Filling up a vector of pointers

Question

please excuse my noobie question..

I have :

class A;
{
    public:
    A(int i) : m_i(i) {}
    int m_i;
}

A newA(i);
{
    return A(i);
}

And I want to fill the following vector, but using a loop where an object A is created with a function (newA):

vector<A*> list;

for (int i=0 ; i<3; ++i) {  A a = newA(i);  list.push_back(&a); }

That works if I use a vector<A> but not with a vector<A*> since all I do is changing the value at &a and pushing 3 times the same pointer &a.

How can I do so that I create a new A every time, and not change the value of the same pointer.

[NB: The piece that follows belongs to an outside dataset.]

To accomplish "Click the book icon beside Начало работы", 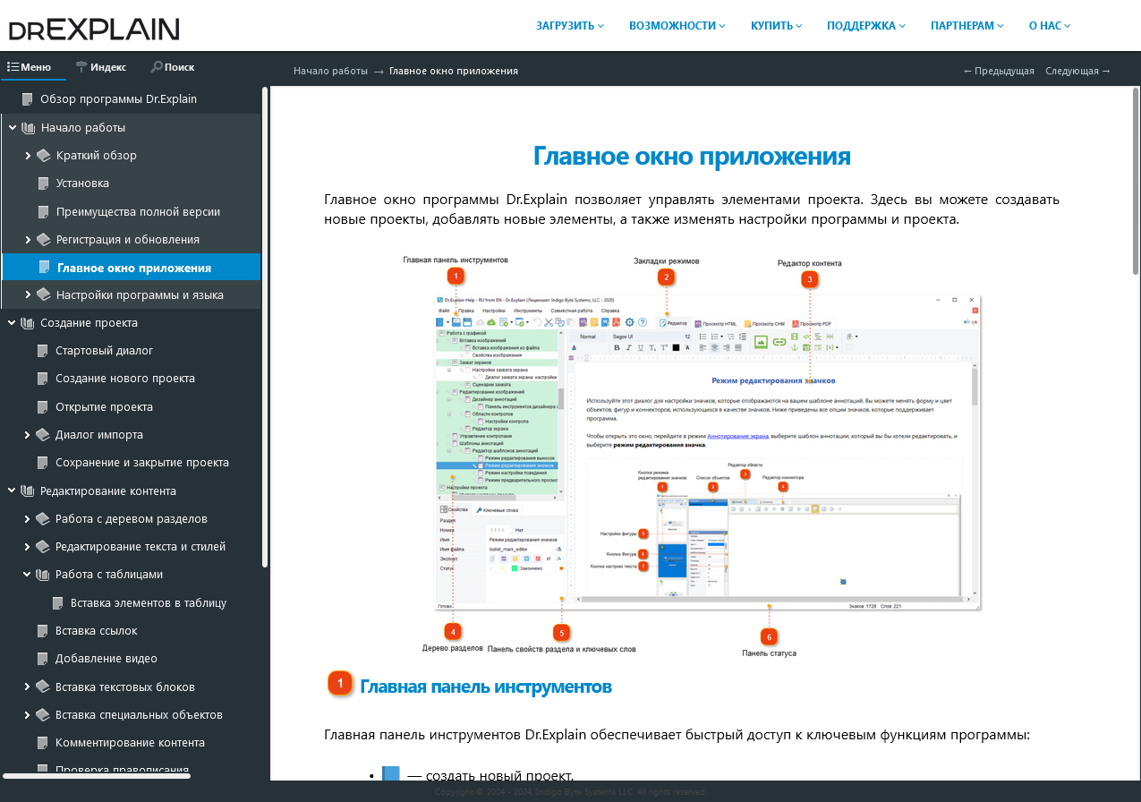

I came up with the following but I hope it's not the only way, since it includes dynamic allocation..

A newA(i);
{
    return A(i);
}

vector<A*> list;

for (int i=0 ; i<3; ++i)
{
    A a = newA(i);
    list.push_back(new A(a));
}

Note that class A is actually huge in memory, hence the pointers.

Answer 1

You should realize the first method is bad:

 for (int i=0 ; i<3; ++i) {  A a = newA(i);  list.push_back(&a); }

You are creating a local object and then storing a pointer to it. Once you leave the loop the object will not exist anymore and you have undefined behavior. As john said there is no sensible way to do what you want to do without using dynamic allocation. As Billy noted instead of using a raw pointer you can use a shared_ptr or unique_ptr and then you don't have to worry about memory management which is possibly why you want to avoid dynamic allocation.

Answer 2

Storing a vector of pointers does not give the vector ownership of the resulting instances of A . There is going to be dynamic allocation involved in order to populate such a structure.

(Of course, in real code you should probably create a vector<unique_ptr<T>> or a vector<shared_ptr<T>> instead of a vector<T*> but that's another topic)

Answer 3

这是唯一的方法，因为在第一个示例中，存储指针所指向的对象会在for循环的每次迭代中立即消失，因为它超出了范围。